For all their brilliance and dominance. For all their trophies and triumphs. For all the records they have broken. All the times they have made us gasp in breathlessness, stand in awe, stare in amazement and applaud in appreciation; one thing remained. That for this generation of Barcelona players, a truly outstanding comeback was missing from the narrative.
All the recent doubts, the voiced criticisms were quickly dismissed and silenced. Remontada – the comeback, was achieved in the most exacting of circumstances.
Just three weeks ago, Barca lost 2-0 at the San Siro in the first leg of a Champions League Round of 16 tie. AC Milan had completed a tactically perfect victory; Barca had looked devoid of confidence. Confidence that would be dented even further by the back to back losses to Real Madrid. All of a sudden, the talk was that Barca was a spent force. That Lionel Messi, had reached his end.
Certainly not. Not when they could return to the Barca of old. Classic Barca, in a way, Pep’s Barca. The MVP frontline – Messi, David Villa and Pedro Rodriguez. A midfield trio with Andres Iniesta, Xavi Hernandez and Sergio Busquets – Cesc Fabregas relegated to the bench. Even Javier Mascherano at center back resurfaced. Despite all the changes that have occured, this, with the exclusion of Jordi Alba, it was the same side that had so rapturously defeated Manchester United in the 2011 Champions League Final.

_ _ _

# ACTIVITY
In the passage on Barcelona's comeback, where did Barca lose 2-0 in the first leg of the Champions League Round of 16 tie?

# DATA EXTRACT

_ _ _

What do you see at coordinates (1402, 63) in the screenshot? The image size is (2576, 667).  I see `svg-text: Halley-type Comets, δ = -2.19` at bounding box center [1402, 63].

_ _ _

# ANSWER SPACE
At the San Siro.